The $100 (Well, $175) Laptop Goes Into Mass Production
When the One Laptop Per Child foundation won’t even let a reporter in the front door, you know they’re busy.
I stopped by One Cambridge Center in Kendall Square yesterday afternoon to see if I could snag an interview with someone at the project, the brainchild of MIT Media Lab founder Nicholas Negroponte. I was hoping to ask a couple of questions about the organization’s announcement Monday that it’s initiating mass production of the XO Laptop, the lime-green, rabbit-eared, crank-powered machine it hopes to distribute to millions of children in developing countries where access to electricity, not to mention information technology, is sparse.
That’s a big milestone for the foundation, which has distributed about 7,000 XO laptops to software developers and test classrooms in places like Uruguay and Nigeria, but has said it wouldn’t start mass production of components for the XO until it had at least 3 million orders from participating countries.
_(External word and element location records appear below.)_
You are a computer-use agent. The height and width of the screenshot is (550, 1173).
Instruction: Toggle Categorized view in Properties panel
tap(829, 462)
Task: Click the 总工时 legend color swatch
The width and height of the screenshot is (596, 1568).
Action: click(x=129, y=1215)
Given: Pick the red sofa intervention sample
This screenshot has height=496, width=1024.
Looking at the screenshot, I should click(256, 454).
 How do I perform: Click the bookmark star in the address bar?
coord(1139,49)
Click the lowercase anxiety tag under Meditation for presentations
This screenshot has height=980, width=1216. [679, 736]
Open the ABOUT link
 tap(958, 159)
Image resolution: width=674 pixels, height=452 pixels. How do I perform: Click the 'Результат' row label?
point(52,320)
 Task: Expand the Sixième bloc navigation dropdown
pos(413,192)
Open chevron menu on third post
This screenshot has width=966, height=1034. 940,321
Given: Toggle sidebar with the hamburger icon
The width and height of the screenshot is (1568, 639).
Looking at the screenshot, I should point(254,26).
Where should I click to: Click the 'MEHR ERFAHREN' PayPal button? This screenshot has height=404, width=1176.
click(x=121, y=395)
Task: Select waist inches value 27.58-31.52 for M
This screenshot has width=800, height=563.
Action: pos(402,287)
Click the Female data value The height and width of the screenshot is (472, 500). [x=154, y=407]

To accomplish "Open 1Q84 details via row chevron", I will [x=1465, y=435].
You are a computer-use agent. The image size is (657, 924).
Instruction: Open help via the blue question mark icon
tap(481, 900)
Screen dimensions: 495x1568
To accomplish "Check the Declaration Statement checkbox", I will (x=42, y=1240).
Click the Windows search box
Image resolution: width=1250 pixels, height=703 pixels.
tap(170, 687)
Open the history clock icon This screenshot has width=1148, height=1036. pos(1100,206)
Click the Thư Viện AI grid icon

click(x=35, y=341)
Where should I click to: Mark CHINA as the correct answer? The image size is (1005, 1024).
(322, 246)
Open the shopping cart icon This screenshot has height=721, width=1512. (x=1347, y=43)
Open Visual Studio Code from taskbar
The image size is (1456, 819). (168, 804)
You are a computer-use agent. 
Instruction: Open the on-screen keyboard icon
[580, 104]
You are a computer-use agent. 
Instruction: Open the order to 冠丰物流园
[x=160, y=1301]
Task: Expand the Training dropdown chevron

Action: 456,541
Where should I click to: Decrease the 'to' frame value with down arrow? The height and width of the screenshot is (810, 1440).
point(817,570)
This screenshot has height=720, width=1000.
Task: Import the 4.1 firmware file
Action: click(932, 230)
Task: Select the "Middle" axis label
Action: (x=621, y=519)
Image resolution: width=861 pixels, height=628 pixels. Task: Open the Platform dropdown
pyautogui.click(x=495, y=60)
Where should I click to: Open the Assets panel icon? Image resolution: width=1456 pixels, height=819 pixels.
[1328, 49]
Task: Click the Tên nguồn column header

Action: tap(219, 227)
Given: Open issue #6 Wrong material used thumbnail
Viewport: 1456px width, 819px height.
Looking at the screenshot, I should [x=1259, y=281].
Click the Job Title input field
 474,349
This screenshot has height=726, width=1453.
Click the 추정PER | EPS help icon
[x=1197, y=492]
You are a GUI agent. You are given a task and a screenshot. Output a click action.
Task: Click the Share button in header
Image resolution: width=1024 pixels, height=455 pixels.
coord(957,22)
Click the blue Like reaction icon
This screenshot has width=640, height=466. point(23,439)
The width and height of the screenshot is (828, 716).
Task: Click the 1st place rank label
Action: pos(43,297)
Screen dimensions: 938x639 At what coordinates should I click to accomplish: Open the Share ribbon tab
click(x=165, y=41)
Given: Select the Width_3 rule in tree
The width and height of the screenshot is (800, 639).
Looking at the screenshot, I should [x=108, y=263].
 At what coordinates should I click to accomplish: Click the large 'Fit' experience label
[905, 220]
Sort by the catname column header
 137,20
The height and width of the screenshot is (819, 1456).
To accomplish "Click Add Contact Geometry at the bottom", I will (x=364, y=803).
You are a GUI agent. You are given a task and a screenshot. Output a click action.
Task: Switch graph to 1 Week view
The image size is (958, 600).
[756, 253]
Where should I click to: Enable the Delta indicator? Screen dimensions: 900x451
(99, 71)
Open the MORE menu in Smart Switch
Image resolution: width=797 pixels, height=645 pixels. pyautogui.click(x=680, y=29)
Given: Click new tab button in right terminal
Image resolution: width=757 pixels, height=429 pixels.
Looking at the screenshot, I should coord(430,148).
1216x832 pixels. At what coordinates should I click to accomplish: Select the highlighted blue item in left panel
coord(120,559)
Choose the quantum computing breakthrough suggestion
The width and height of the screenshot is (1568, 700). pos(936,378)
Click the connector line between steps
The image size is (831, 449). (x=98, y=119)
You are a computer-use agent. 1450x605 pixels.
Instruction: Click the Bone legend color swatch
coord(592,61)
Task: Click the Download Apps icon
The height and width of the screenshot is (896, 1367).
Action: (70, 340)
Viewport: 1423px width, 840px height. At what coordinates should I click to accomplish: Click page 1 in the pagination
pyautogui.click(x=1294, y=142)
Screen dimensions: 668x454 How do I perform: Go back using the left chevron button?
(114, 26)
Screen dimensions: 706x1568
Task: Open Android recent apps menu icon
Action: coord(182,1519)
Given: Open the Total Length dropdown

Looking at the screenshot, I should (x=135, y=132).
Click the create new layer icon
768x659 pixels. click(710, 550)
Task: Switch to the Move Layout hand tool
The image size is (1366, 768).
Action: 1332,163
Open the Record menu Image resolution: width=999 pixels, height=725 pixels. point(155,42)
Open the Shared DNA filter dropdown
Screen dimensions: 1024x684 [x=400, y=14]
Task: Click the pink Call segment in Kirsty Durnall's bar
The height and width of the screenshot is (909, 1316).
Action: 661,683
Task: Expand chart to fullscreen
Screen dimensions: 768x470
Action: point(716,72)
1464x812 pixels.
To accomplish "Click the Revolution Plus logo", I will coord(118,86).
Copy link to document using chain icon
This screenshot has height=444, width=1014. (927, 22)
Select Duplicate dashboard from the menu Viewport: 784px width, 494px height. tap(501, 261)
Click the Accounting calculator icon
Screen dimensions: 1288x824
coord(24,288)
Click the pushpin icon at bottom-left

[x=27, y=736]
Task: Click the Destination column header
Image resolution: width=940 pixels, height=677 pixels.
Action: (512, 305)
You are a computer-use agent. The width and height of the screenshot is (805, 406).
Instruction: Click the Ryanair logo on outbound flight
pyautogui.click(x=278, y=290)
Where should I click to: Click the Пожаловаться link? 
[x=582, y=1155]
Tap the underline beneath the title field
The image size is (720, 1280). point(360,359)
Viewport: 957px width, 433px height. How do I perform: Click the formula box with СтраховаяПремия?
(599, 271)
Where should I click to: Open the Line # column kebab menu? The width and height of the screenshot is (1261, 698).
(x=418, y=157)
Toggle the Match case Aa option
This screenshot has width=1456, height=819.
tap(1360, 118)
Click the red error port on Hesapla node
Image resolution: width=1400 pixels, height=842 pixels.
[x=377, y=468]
The announcement that the foundation is pressing ahead brought on a siege of press inquiries—so many, in fact, that I was turned away at the building’s security desk.
So I put in a direct call today to OLPC’s chief technology officer, Mary Lou Jepsen, who has spent the last three years leading hardware development for the XO. “We were a bit swamped yesterday,” she acknowledged.
The XO laptop has been the target of criticism from some bloggers (including the often-abrasive Fake Steve Jobs), and the OLPC got more attention than it probably wanted from the May “60 Minutes” segment highlighting a feud between Negroponte and Intel CEO Craig Barrett. But Jepsen seemed undaunted when I spoke with her. The real significance of the announcement, she said, was not that the foundation has racked up a sufficient number of orders, but that the XO team is comfortable for the first time that “the machine is really ready for mass production.”
While it’s in some sense a simplified version of a standard laptop, the XO “is also a very new kind of machine in many ways,” Jepsen says. So it required an extended period of engineering and testing. “We’ve given it torture tests that far exceed what normal laptops can endure. We believe the batteries will have a five-year lifetime, four times longer than standard batteries. We’ve built in mesh networking, where the laptops themselves are [Wi-Fi] access points and we route the Internet through them, and the rabbit ears increase the range of the Wi-Fi by two or three times. Everything we’ve done is about trying to get the cost down while increasing the functionality for kids in the developing world.”
“We’ve made some pretty stunning advancements, and in the biggest one in my mind is reducing the power consumption,” continues Jepsen. The laptop uses only 1 to 2 watts of power, meaning that about 6 minutes of hand-cranking (using a separate crank and generator) is enough to generate an hour’s worth of battery power. One clever advance: a way to turn off the motherboard when it’s idle. “Most of the time you’re reading or browsing and the CPU is not doing anything other than waiting for the next instruction,” she explains. “We figured out how to leave the screen on but turn the motherboard off without the user noticing. It only takes one tenth of a second to turn it back on.”
But while it’s a beauty of engineering, Jepsen admits the machine isn’t as cheap as she’d like. “People said building a laptop for $100 would never work. And to be fair, we haven’t achieved $100 yet; the price is floating at about $175. But every day I’m trying to trim another 15 cents or 18 cents or whatever I can out of that price. And many electronics tend to get 20 to 30 percent cheaper every year, so we expect to be able to drive the price down.”
The XO’s 800-plus components—which do not include a hard drive or any other moving parts—are being assembled in Taiwan by giant computer-hardware manufacturer Quanta, and the first batch of mass-produced XO laptops should reach children in participating countries this October or November, says Jepsen.
But getting to this point hasn’t been easy for the foundation. “In the beginning everybody honestly thought the whole thing was a joke,” says Jepsen. “I felt like I was the entertainment portion of many people’s days. But then Kofi Annan got on board, and now every country on the planet except perhaps Belgium and North Korea want in. That gave us enough of a push to get some of the world’s largest laptop manufacturers signed up. So we’ve got the hardware going—now we just have to finish the software.”